World War Two Veteran Speaks to FAU Students
By Prof.
Doug McGetchin
Mr. Reg
Shepherd was able to pass on the
legacy of a life rich with memories to a classroom of students at Florida Atlantic University’s
MacArthur Campus in Jupiter on March
14, 2007. The venue was
a history class on the Second World War.
Mr. Shepherd
gave a moving overview of his time as a British soldier during the Second World
War in North Africa, his capture at Tobruk,
and his time as an Italian and then German Prisoner of War (POW). He pointed out how he actually benefited
from his time as a prisoner, as he got to practice art and learned how to do
drama, interests he pursued after the war.
The
classroom visit was a moving and memorable event for the students, instructor,
and guests. Mr. Shepherd brought a picture album, and with
the technology available in the classroom we were able to project images from
his youth onto a screen, including tourist photos of Egypt during the war, pictures as a
Prisoner of War, and production photos of dramas after the war.
His
voice faltered a little when he related how as the Germans captured the
fortress of Tobruk, they threw grenades into caves where fellow British
soldiers were hiding. Rather than
risk being killed, Mr.
Shepherd and the other soldiers
decided to give up.
Mr. Shepherd
surprised us by also talking about the sympathetic feelings he had for Germans
and Italian enemies, and that these feelings were also present on the Axis side
during the war.
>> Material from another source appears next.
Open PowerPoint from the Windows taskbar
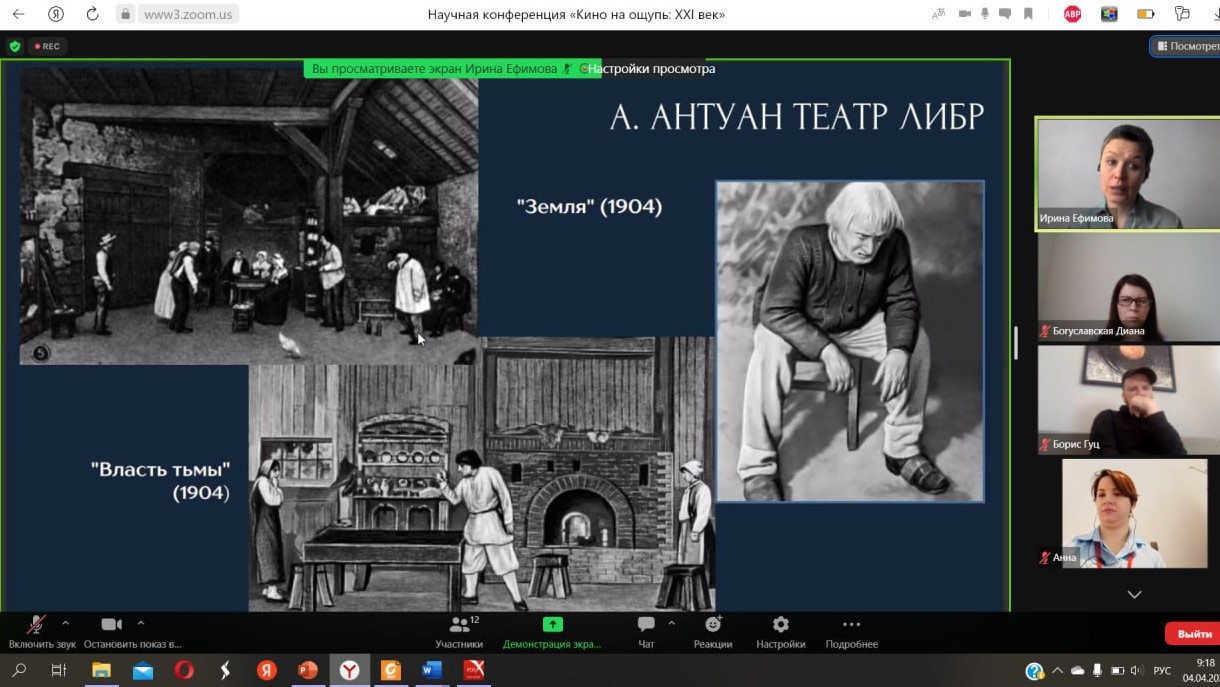 pos(308,670)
The German POW camp
commander had been a prisoner of the British during the First World War, and
had grown fond of the British in their captivity, so he was also favorably
predisposed to his British prisoners during the Second World War. When the train carrying the prisoners
went through Italy,
the local Italian people waved to the British soldiers. As the train stopped, they ran up to the
train and gave the British prisoners food.
While
they were prisoners, their hunger caused them to take chances, risking German
punishment. While working for the
railroads, they would “accidentally” drop boxes containing food
shipments, and then distribute the contents among the fellow prisoners. While
working for the German mail service, they did what amounted to sabotage of the
German war effort. They would
secretly open a letter with a candy bar in it, eat the contents, and then
reseal the letter and send it on its way.
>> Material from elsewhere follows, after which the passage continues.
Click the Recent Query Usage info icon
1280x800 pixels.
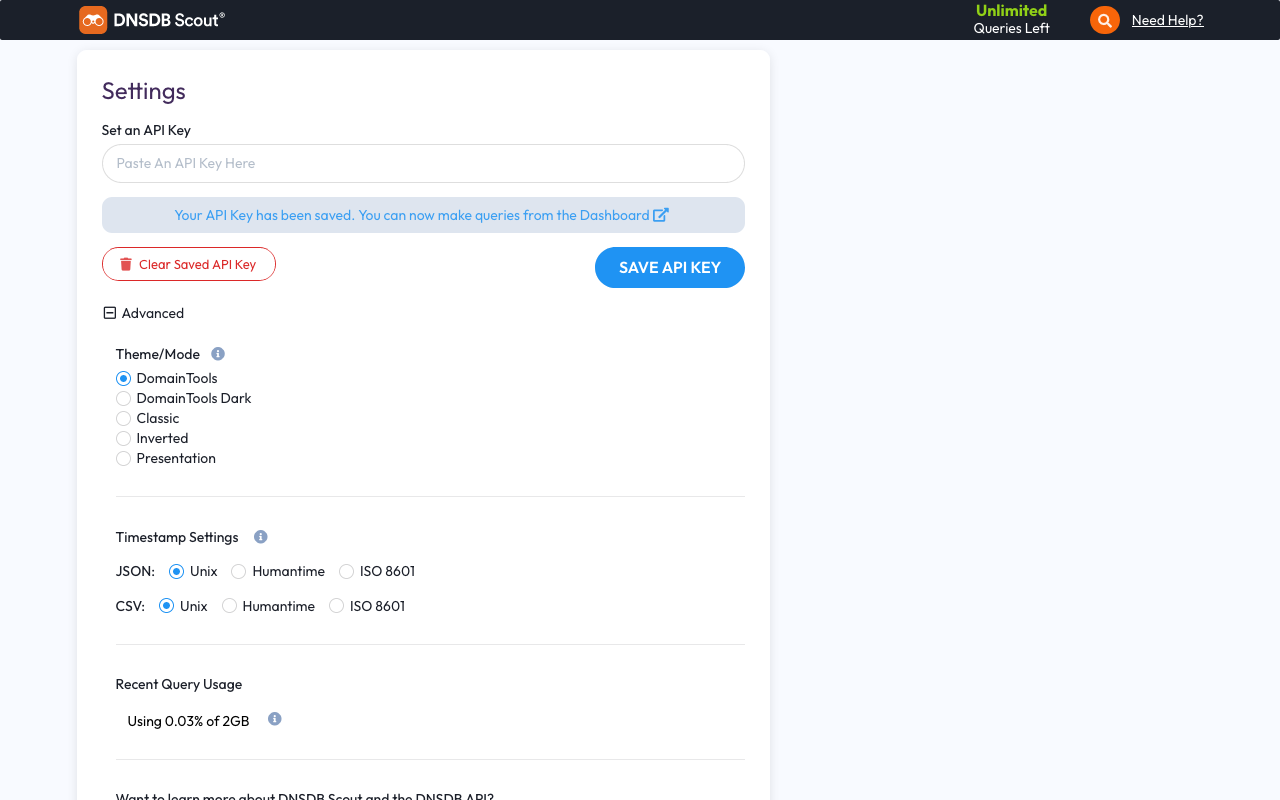click(275, 719)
The cost to German troop morale caused by the missing chocolate must have
been considerable.
Mr. Shepherd
seemed to shine the most when he talked about his theatrical experiences both
in prison camp and after the war. He took his place at center stage and boldly delivered
a theatrical speech, evoking spontaneous applause. He still knew his lines well.
The
students asked many questions of Mr.
Shepherd, about the guards, the
food, what the hardest part was about being a prisoner. One student asked what the scariest
moment was, and he surprisingly said when the Allies bombed, because one never
knew where the bombs would land exactly.
Mr. Shepherd’s
wife Pat and son Brad
were there for his talk as well.
Towards the end of the class Pat
related her experiences under German bombing attack during the Blitz on London early in the
war. One of the students in the
class later interviewed her for the term paper she was writing on women’s
experiences in the war.
I found out about Mr. Shepherd when
my wife Joy read the local North Palm Beach Heights newspaper and said,
“You’ve got to read this,” all about this fascinating man who
was in North Africa during the Second World War and then was a Prisoner Of War
of the Germans.
I
thought Mr. Shepherd would be a great person to talk
to my Second World War class, as I had invited veteran guest speakers before when
I was teaching a similar class in San Diego at
the University of California, San
Diego. I had
arranged for two former POWs to come to the classroom to tell about their
wartime experiences.
One, held by the Nazis, was a
Jewish American POW who was trying desperately to hide his Jewish
identity. The other was captured on
the fortress of Corregidor in the Philippines and held by the
Japanese for three and a half years under brutal conditions. When I introduced him to the class, I
said he had been a prisoner for three years. He corrected me: “Three and a
half.” When starving and
abused, a half year is an eternity that one remembers significantly.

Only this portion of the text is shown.